De son côté, le gouvernement tente de nous réduire au rang de simples contribuables.  Oui, nous sommes des payeurs de taxes, mais nous sommes surtout les bénéficiaires de ces services.

Nous avons collectivement fait le choix de nous donner des services que nous voulons de bonne qualité, accessibles et gratuits à l’utilisation.  Les personnes qui nous les dispensent méritent des conditions de travail respectables qu’elles peuvent négocier de bonne foi.

À voir le déroulement actuel des négociations du secteur public et le mépris affiché par le gouvernement envers ses salariés et nos services publics me rappelle une blague de ma conjointe infirmière au sujet des médecins spécialistes : « Savez-vous la différence entre un médecin spécialiste et Dieu ? Dieu ne se prend pas pour un médecin ! »

Malheureusement, il semble que le Premier ministre Couillard, qui est médecin spécialiste, se croit tout puissant et au fait de tout ce qui est bon pour nous.

Monsieur Couillard, ce que nous voulons, ce sont des services publics de bonne qualité, accessibles et gratuits à l’utilisation.
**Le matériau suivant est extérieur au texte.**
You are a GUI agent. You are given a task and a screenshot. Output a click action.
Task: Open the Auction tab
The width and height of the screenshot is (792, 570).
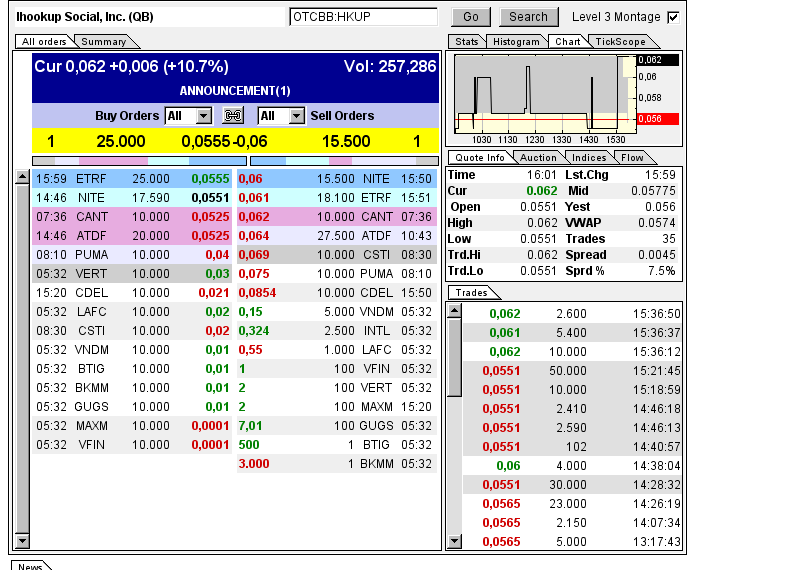pos(538,158)
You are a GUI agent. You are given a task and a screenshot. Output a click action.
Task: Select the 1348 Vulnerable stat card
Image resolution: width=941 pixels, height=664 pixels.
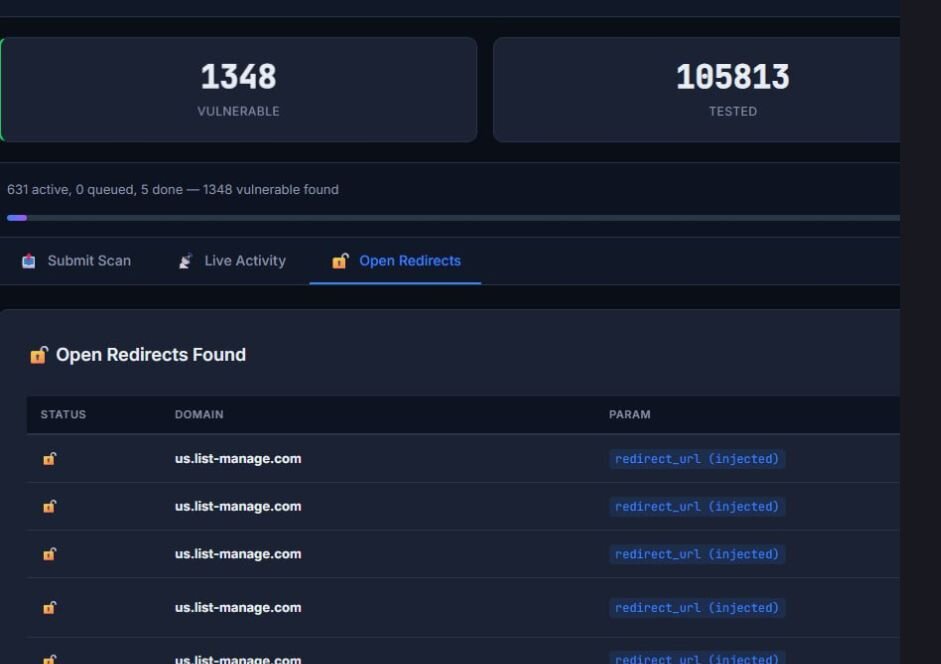coord(238,90)
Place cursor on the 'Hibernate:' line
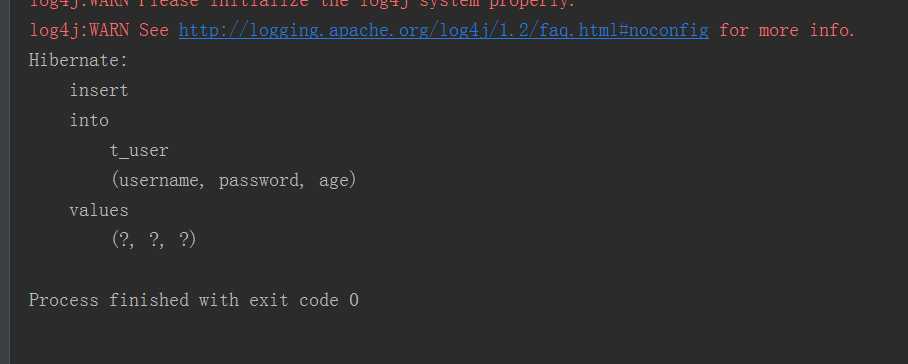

Les travailleurs et les travailleuses qui nous les procurent ont droit à des conditions de travail respectables et négociées de bonne foi.

Certes, les finances publiques doivent être gérées de façon responsable. Il faut éviter les gaspillages. Mais il faut également s’assurer que tous paient leur juste part d’impôts, y compris les entreprises.